Development and Clinical Validation of a Sensitive Lateral Flow Assay for Rapid Urine Fentanyl Screening in the Emergency Department

Abstract

Abstract Background Rapid identification of fentanyl at the point-of-care is critical. Urine fentanyl concentrations in overdose cases start at single-digit nanograms per milliliter. No fentanyl point-of-care assay with a cutoff at single-digit nanograms per milliliter is available.
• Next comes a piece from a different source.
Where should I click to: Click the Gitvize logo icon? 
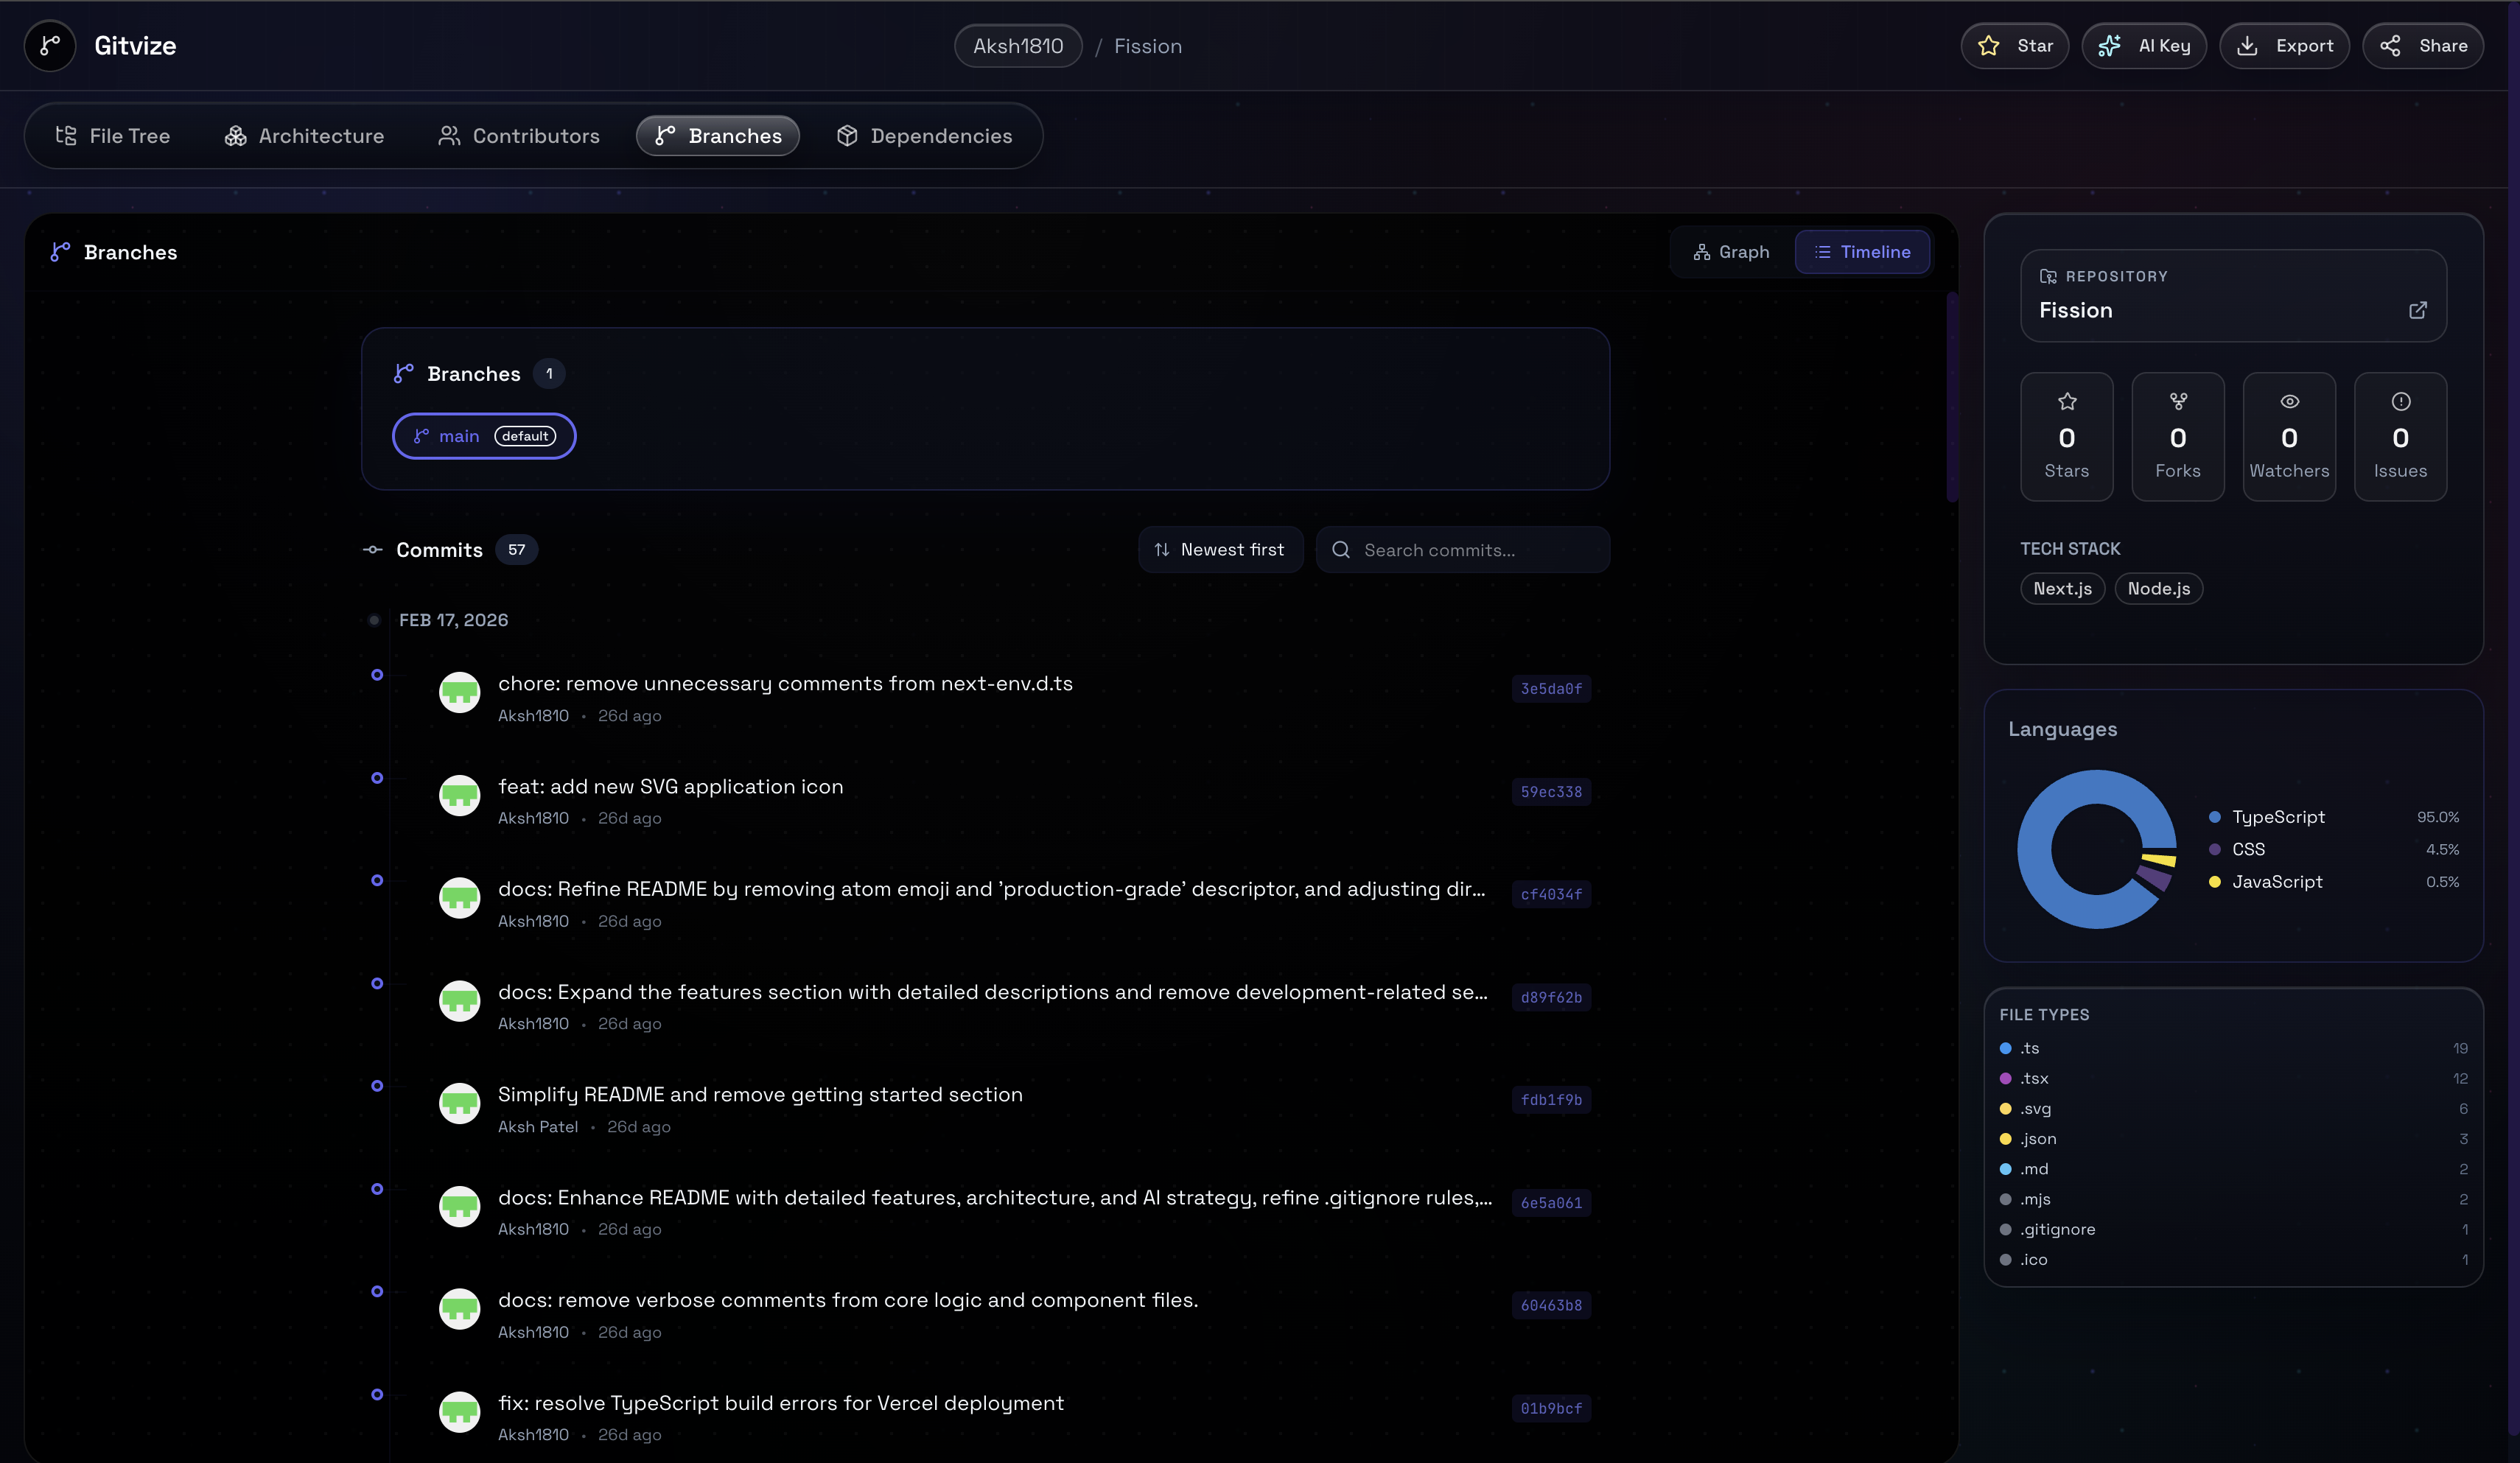pos(50,46)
Methods A competitive lateral flow assay (LFA) was developed using gold nanoparticles and optimized for rapid screening of fentanyl in 5 minutes. Urine samples from 2 cohorts of emergency department (ED) patients were tested using the LFA and LC-MS/MS. The 2 cohorts consisted of 218 consecutive ED patients with urine drug-of-abuse screen orders and 7 ED patients with clinically suspected fentanyl overdose, respectively. Results The LFA detected fentanyl (≥1 ng/mL) and the major metabolite norfentanyl (≥10 ng/mL) with high precision. There was no cross-reactivity with amphetamine, cocaine, morphine, tetrahydrocannabinol, methadone, buprenorphine, naloxone, and acetaminophen at 1000 ng/mL and 0.03%, 0.4%, and 0.05% cross-reactivity with carfentanil, risperidone, and 9-hydroxyrisperidone, respectively. In 218 consecutive ED patients, the prevalence of cases with fentanyl ≥1 ng/mL or norfentanyl ≥10 ng/mL was 5.5%. The clinical sensitivity and specificity of the LFA were 100% (95% CI, 75.8–100%) and 99.5% (95% CI, 97.3–99.9%), respectively. The positive and negative predictive values were 92.3% (95% CI, 66.7–98.6%) and 100% (95% CI, 98.2–100%), respectively. The concordance between the LFA and LC-MS/MS was 100% in the 7 suspected fentanyl overdose cases (5 positive, 2 negative). Conclusions The LFA can detect fentanyl and norfentanyl with high clinical sensitivity and specificity in the ED population with rapid fentanyl screening needs.